Data for locating visible targets:

__________

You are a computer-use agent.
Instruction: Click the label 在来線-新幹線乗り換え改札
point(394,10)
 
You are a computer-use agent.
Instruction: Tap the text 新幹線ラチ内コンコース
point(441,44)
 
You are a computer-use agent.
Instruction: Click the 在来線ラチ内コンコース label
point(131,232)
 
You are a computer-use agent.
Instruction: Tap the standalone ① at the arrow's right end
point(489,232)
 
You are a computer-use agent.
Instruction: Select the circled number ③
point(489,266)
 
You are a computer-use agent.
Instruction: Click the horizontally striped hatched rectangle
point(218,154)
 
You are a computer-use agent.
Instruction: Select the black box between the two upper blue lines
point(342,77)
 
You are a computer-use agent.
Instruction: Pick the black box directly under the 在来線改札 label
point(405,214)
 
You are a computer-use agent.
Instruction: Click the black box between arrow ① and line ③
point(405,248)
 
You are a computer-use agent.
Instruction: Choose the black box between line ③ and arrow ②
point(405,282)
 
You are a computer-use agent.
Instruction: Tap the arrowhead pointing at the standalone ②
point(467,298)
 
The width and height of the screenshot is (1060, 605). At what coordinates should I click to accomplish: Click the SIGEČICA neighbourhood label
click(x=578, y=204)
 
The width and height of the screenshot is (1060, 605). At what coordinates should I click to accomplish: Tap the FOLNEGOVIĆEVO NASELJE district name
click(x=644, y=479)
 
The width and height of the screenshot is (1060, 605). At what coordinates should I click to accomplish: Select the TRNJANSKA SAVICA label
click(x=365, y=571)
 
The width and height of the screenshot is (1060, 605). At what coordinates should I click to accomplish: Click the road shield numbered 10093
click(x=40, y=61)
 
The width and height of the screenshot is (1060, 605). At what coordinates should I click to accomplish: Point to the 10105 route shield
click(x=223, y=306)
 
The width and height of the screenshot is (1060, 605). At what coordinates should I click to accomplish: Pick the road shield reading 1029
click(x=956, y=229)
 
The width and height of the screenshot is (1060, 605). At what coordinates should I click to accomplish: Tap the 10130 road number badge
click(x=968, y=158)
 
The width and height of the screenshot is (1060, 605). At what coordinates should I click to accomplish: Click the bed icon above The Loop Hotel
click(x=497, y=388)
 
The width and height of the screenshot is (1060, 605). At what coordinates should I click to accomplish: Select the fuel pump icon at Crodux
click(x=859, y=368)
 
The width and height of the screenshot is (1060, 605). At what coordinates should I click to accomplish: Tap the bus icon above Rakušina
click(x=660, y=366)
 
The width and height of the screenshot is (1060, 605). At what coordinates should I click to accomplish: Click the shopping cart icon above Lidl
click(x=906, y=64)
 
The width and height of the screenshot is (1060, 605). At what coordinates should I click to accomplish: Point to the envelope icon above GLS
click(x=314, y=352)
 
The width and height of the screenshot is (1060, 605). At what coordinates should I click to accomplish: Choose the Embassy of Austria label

__________

Objective:
Please reproduce every line of the material above, word for word and without any changes.

Result of the task:
You are a computer-use agent.
Instruction: Click the label 在来線-新幹線乗り換え改札
point(394,10)
 
You are a computer-use agent.
Instruction: Tap the text 新幹線ラチ内コンコース
point(441,44)
 
You are a computer-use agent.
Instruction: Click the 在来線ラチ内コンコース label
point(131,232)
 
You are a computer-use agent.
Instruction: Tap the standalone ① at the arrow's right end
point(489,232)
 
You are a computer-use agent.
Instruction: Select the circled number ③
point(489,266)
 
You are a computer-use agent.
Instruction: Click the horizontally striped hatched rectangle
point(218,154)
 
You are a computer-use agent.
Instruction: Select the black box between the two upper blue lines
point(342,77)
 
You are a computer-use agent.
Instruction: Pick the black box directly under the 在来線改札 label
point(405,214)
 
You are a computer-use agent.
Instruction: Click the black box between arrow ① and line ③
point(405,248)
 
You are a computer-use agent.
Instruction: Choose the black box between line ③ and arrow ②
point(405,282)
 
You are a computer-use agent.
Instruction: Tap the arrowhead pointing at the standalone ②
point(467,298)
 
The width and height of the screenshot is (1060, 605). At what coordinates should I click to accomplish: Click the SIGEČICA neighbourhood label
click(x=578, y=204)
 
The width and height of the screenshot is (1060, 605). At what coordinates should I click to accomplish: Tap the FOLNEGOVIĆEVO NASELJE district name
click(x=644, y=479)
 
The width and height of the screenshot is (1060, 605). At what coordinates should I click to accomplish: Select the TRNJANSKA SAVICA label
click(x=365, y=571)
 
The width and height of the screenshot is (1060, 605). At what coordinates should I click to accomplish: Click the road shield numbered 10093
click(x=40, y=61)
 
The width and height of the screenshot is (1060, 605). At what coordinates should I click to accomplish: Point to the 10105 route shield
click(x=223, y=306)
 
The width and height of the screenshot is (1060, 605). At what coordinates should I click to accomplish: Pick the road shield reading 1029
click(x=956, y=229)
 
The width and height of the screenshot is (1060, 605). At what coordinates should I click to accomplish: Tap the 10130 road number badge
click(x=968, y=158)
 
The width and height of the screenshot is (1060, 605). At what coordinates should I click to accomplish: Click the bed icon above The Loop Hotel
click(x=497, y=388)
 
The width and height of the screenshot is (1060, 605). At what coordinates should I click to accomplish: Select the fuel pump icon at Crodux
click(x=859, y=368)
 
The width and height of the screenshot is (1060, 605). At what coordinates should I click to accomplish: Tap the bus icon above Rakušina
click(x=660, y=366)
 
The width and height of the screenshot is (1060, 605). At what coordinates should I click to accomplish: Click the shopping cart icon above Lidl
click(x=906, y=64)
 
The width and height of the screenshot is (1060, 605). At what coordinates should I click to accomplish: Point to the envelope icon above GLS
click(x=314, y=352)
 
The width and height of the screenshot is (1060, 605). At what coordinates should I click to accomplish: Choose the Embassy of Austria label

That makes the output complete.